EXERCISE: Where the line containing "Declaration of conformity (119, 1517)" appears, end your copy; everything from the first line of the records below up to and including it must be reproduced exactly.
++++++++
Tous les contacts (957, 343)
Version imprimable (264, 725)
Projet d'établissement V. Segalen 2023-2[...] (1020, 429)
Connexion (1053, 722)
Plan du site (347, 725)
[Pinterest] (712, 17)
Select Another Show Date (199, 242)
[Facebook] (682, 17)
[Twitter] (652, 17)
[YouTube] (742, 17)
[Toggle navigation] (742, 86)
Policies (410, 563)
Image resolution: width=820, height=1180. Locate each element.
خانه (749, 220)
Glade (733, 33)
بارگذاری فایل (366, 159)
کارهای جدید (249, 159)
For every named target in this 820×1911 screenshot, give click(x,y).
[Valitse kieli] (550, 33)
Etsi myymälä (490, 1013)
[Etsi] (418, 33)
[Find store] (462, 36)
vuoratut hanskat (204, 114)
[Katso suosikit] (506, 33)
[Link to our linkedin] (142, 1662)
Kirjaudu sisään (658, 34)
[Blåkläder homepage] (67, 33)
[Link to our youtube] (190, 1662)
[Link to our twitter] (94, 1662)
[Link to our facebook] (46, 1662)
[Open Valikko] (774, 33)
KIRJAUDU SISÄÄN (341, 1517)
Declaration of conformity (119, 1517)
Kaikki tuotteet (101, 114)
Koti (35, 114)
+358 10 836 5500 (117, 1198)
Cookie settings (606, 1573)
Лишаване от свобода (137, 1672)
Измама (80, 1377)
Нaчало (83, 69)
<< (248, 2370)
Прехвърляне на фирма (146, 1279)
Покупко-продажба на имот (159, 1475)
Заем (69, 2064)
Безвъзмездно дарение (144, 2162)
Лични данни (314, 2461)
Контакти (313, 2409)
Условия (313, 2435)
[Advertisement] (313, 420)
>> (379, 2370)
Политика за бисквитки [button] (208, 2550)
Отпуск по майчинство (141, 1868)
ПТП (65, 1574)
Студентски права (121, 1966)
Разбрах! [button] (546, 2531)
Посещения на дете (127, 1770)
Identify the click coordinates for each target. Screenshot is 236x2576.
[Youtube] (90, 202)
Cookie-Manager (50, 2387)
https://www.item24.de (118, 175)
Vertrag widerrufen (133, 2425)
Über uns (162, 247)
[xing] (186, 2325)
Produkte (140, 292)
++++++++
SOLUTION FOR THIS EXERCISE:
Tous les contacts (957, 343)
Version imprimable (264, 725)
Projet d'établissement V. Segalen 2023-2[...] (1020, 429)
Connexion (1053, 722)
Plan du site (347, 725)
[Pinterest] (712, 17)
Select Another Show Date (199, 242)
[Facebook] (682, 17)
[Twitter] (652, 17)
[YouTube] (742, 17)
[Toggle navigation] (742, 86)
Policies (410, 563)
Image resolution: width=820, height=1180. Locate each element.
خانه (749, 220)
Glade (733, 33)
بارگذاری فایل (366, 159)
کارهای جدید (249, 159)
For every named target in this 820×1911 screenshot, give click(x,y).
[Valitse kieli] (550, 33)
Etsi myymälä (490, 1013)
[Etsi] (418, 33)
[Find store] (462, 36)
vuoratut hanskat (204, 114)
[Katso suosikit] (506, 33)
[Link to our linkedin] (142, 1662)
Kirjaudu sisään (658, 34)
[Blåkläder homepage] (67, 33)
[Link to our youtube] (190, 1662)
[Link to our twitter] (94, 1662)
[Link to our facebook] (46, 1662)
[Open Valikko] (774, 33)
KIRJAUDU SISÄÄN (341, 1517)
Declaration of conformity (119, 1517)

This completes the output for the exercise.